2
votes

Pardon me if I use the wrong terminology but what I want is to train a set of data (using GaussianNB Naive Bayes from Scikit Learn), save the model/classifier and then load it whenever I need and predict a category.

from sklearn.externals import joblib
from sklearn.naive_bayes import GaussianNB
from sklearn.feature_extraction.text import TfidfVectorizer

self.vectorizer = TfidfVectorizer(decode_error='ignore')
self.X_train_tfidf = self.vectorizer.fit_transform(train_data)

# Fit the model to my training data
self.clf = self.gnb.fit(self.X_train_tfidf.toarray(), category)

# Save the classifier to file
joblib.dump(self.clf, 'trained/NB_Model.pkl')

# Save the vocabulary to file
joblib.dump(self.vectorizer.vocabulary_, 'trained/vectorizer_vocab.pkl')


#Next time, I read the saved classifier
self.clf = joblib.load('trained/NB_Model.pkl')

# Read the saved vocabulary
self.vocab =joblib.load('trained/vectorizer_vocab.pkl')

# Initializer the vectorizer
self.vectorizer = TfidfVectorizer(vocabulary=self.vocab, decode_error='ignore')

# Try to predict a category for new data
X_new_tfidf = self.vectorizer.transform(new_data)
print self.clf.predict(X_new_tfidf.toarray())

# After running the predict command above, I get the error
'idf vector is not fitted'

Can anyone tell me what I'm missing?

Note: The saving of the model, the reading of the saved model and trying to predict a new category are all different methods of a class. I have collapsed all of them into a single screen here to make for easier reading.

Thanks

1

1 Answers

6
votes

You need to pickle the self.vectorizer and load it again. Currently you are only saving the vocabulary learnt by the vectorizer.

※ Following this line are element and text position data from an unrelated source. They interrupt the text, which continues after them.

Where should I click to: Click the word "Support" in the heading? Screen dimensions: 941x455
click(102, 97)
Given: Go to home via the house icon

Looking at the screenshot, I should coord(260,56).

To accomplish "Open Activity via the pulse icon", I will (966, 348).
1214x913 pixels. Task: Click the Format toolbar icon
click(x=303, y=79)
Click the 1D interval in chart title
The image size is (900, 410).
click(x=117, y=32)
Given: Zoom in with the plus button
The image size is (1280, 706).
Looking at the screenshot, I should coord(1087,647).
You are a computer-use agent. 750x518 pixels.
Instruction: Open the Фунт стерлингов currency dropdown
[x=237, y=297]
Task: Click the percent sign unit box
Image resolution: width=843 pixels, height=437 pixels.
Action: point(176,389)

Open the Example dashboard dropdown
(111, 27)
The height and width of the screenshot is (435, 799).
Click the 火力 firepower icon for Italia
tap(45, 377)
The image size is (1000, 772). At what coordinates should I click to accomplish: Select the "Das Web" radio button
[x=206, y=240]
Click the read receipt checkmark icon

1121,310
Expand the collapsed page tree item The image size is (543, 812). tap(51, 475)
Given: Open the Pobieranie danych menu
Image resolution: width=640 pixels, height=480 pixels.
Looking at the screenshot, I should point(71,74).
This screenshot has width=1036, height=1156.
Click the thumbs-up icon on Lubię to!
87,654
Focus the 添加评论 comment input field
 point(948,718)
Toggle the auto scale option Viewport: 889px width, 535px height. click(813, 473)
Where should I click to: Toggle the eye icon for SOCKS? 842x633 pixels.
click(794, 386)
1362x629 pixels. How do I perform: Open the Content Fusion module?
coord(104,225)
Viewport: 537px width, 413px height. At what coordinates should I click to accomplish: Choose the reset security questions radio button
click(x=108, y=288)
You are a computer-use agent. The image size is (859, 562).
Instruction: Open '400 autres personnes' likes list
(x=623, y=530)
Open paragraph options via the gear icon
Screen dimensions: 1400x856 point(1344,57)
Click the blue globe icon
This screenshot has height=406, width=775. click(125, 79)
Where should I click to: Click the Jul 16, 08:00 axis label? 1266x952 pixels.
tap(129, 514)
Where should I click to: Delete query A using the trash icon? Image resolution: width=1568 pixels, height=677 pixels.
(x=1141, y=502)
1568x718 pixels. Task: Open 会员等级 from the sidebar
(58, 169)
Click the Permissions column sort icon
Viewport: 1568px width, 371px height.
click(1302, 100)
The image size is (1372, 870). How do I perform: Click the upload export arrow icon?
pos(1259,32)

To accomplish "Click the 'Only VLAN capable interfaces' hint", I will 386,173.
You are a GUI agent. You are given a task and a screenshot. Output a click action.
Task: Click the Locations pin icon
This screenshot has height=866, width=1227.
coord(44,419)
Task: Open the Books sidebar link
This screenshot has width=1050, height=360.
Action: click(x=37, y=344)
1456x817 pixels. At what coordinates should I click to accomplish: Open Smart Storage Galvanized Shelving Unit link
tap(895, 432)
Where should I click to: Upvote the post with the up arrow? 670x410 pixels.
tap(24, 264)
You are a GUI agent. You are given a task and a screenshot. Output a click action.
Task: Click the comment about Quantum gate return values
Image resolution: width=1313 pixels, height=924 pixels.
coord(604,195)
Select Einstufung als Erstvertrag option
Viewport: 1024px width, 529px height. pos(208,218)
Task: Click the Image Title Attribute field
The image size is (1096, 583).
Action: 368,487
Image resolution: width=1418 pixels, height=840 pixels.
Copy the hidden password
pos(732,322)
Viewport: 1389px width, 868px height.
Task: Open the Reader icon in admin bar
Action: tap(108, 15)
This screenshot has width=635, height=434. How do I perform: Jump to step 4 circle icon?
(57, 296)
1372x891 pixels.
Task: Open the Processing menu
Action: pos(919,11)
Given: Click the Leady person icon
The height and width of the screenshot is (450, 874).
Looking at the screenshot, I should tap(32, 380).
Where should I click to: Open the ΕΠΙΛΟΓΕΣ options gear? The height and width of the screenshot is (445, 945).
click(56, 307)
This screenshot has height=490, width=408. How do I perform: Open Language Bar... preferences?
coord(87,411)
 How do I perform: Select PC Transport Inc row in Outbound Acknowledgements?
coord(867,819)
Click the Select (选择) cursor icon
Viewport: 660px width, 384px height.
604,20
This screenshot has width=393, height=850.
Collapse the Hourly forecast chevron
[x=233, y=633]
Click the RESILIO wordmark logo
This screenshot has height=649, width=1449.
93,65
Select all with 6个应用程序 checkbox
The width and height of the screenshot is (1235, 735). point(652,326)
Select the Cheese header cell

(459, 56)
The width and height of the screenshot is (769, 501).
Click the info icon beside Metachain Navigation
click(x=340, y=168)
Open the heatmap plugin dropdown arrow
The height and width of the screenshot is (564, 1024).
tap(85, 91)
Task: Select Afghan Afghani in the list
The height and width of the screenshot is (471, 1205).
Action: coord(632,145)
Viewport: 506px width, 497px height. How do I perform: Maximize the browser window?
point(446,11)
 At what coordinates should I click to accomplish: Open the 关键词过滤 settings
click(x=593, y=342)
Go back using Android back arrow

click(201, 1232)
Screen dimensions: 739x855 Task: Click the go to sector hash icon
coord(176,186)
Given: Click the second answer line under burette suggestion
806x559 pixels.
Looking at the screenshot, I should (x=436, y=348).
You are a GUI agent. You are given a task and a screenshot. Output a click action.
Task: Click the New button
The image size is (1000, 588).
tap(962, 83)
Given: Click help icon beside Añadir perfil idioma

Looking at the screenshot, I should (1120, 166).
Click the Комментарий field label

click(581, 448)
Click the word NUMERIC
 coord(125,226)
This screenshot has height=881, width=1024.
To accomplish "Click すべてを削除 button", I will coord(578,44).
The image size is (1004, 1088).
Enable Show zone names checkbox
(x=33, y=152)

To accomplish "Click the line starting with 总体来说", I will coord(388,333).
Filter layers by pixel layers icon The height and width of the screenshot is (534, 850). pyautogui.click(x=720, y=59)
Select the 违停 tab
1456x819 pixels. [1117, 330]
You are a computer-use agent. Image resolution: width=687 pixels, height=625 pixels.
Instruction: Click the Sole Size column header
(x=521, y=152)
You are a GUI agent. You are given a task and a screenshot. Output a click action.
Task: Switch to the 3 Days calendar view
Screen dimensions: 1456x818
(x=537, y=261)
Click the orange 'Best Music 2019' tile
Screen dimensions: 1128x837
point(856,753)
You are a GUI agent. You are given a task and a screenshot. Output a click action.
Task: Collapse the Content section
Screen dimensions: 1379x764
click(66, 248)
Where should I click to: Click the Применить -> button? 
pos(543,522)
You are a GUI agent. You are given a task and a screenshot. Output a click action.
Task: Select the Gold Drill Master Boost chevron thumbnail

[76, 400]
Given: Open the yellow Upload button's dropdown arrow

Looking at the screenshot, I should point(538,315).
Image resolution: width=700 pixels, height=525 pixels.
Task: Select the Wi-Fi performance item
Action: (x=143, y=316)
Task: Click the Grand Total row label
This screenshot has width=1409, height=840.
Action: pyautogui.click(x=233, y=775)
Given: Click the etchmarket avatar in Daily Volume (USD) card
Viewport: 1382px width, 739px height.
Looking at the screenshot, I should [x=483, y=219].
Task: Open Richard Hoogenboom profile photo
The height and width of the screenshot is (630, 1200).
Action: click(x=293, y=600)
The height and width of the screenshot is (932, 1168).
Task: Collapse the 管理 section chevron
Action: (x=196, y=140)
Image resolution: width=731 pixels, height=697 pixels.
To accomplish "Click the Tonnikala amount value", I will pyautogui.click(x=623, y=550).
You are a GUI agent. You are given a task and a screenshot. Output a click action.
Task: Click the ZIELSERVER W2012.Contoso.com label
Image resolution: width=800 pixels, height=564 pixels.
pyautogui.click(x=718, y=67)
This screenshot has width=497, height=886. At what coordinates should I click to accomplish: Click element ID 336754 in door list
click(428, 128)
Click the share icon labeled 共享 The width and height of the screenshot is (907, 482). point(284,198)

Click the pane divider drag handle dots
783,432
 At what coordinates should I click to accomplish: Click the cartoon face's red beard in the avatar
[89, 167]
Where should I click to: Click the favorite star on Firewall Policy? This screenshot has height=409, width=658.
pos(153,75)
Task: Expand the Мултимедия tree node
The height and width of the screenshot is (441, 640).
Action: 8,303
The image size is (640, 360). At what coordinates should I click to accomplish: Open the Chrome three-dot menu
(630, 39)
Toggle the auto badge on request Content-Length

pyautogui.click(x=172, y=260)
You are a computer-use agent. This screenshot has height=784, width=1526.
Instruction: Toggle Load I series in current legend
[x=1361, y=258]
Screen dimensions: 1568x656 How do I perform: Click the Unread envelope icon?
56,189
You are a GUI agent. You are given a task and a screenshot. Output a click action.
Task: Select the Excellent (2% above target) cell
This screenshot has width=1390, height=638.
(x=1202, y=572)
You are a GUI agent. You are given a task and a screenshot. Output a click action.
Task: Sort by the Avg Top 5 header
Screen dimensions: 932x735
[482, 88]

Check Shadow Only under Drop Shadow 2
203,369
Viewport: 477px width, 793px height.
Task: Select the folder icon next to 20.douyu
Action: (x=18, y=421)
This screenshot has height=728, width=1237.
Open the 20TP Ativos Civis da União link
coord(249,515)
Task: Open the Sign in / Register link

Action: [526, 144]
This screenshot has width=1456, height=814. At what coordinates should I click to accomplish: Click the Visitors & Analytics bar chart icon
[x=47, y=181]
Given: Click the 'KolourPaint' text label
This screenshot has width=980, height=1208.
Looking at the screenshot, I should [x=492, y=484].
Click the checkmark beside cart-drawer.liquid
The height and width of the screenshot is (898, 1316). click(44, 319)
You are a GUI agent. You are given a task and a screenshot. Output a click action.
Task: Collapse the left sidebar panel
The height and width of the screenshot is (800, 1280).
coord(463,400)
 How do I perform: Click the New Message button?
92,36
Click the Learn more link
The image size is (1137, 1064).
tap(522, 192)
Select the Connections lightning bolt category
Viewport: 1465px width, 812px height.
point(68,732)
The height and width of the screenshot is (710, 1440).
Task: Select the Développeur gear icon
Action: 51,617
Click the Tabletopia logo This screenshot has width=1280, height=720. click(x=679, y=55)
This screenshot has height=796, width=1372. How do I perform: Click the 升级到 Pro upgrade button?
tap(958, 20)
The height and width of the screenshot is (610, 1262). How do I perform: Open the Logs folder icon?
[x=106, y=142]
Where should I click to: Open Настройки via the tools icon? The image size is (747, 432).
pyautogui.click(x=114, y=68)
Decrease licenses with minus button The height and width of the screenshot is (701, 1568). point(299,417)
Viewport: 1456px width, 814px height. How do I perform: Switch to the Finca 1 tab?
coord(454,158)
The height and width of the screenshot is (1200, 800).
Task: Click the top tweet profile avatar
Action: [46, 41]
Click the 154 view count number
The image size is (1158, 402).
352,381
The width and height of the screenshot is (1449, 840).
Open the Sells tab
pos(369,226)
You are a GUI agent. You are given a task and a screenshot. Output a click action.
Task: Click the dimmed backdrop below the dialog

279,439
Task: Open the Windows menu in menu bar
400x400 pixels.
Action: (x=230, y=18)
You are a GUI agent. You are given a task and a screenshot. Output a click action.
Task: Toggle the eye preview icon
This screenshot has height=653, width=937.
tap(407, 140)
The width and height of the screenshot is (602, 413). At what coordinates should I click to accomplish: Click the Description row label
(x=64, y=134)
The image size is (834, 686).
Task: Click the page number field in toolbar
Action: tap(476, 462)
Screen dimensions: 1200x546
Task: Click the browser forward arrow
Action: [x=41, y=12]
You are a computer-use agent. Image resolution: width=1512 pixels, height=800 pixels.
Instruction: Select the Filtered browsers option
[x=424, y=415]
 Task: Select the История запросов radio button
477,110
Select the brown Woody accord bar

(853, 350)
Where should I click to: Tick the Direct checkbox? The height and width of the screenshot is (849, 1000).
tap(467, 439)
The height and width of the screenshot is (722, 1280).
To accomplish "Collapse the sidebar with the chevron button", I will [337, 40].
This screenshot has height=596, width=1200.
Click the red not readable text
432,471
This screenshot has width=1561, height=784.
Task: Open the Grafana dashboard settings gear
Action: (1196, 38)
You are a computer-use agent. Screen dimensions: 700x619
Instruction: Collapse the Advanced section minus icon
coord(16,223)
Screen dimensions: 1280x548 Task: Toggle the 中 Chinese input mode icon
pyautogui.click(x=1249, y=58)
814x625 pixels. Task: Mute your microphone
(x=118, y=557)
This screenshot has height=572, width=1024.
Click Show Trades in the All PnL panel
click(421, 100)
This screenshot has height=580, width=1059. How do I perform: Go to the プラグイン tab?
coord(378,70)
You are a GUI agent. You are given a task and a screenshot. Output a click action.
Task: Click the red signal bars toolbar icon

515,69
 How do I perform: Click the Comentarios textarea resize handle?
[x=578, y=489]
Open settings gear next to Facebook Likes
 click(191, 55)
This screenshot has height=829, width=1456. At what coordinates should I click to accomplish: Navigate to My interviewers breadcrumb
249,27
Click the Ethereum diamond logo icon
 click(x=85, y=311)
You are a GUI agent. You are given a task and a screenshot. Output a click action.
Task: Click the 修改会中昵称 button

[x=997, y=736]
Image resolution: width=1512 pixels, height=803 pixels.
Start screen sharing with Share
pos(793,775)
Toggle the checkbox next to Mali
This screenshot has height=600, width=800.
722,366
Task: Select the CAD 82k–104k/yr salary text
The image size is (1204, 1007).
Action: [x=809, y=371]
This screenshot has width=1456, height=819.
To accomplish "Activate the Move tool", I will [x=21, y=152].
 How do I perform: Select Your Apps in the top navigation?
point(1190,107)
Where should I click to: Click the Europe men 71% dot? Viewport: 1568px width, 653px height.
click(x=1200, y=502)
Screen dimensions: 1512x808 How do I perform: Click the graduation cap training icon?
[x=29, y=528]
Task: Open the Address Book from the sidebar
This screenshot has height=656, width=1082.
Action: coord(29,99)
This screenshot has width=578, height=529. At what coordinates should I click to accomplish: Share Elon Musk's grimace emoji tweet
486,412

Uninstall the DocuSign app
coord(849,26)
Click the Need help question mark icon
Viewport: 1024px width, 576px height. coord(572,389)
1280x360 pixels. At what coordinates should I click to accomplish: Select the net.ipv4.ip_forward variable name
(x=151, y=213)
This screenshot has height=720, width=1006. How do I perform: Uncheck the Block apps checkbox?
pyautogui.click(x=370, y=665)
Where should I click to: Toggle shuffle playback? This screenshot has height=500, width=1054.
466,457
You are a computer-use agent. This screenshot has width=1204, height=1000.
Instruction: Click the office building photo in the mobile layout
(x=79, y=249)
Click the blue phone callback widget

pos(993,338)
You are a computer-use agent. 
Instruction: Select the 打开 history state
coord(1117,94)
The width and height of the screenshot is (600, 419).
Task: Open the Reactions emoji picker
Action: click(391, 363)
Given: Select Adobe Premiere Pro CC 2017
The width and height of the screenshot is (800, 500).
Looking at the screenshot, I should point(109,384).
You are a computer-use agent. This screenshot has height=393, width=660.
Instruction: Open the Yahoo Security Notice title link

Change the following line in your program:

joblib.dump(self.vectorizer.vocabulary_, 'trained/vectorizer_vocab.pkl')

to:

joblib.dump(self.vectorizer, 'trained/vectorizer.pkl')

And the following line:

self.vocab =joblib.load('trained/vectorizer_vocab.pkl')

to:

self.vectorizer =joblib.load('trained/vectorizer.pkl')

Delete this line:

self.vectorizer = TfidfVectorizer(vocabulary=self.vocab, decode_error='ignore')

Problem explanation:

You are correct in your thinking to just save the vocabulary learnt and reuse it. But the scikit-learn TfidfVectorizer also has the idf_ attribute which contains the IDF of the saved vocabulary. So you need to save that also. But even if you save both and load them both in a new TfidfVectorizer instance, then also you will get the "not_fitted" error. Because thats just the way most of the scikit transformers and estimators are defined. So without doing anything "hacky" saving the whole vectorizer is your best bet. If you still want to go onto the saving the vocabulary path, then please take a look here to how to properly do that:

The above page saves vocabulary into json and idf_ into a simple array. You can use pickles there, but you will get the idea about the working of TfidfVectorizer.

Hope it helps.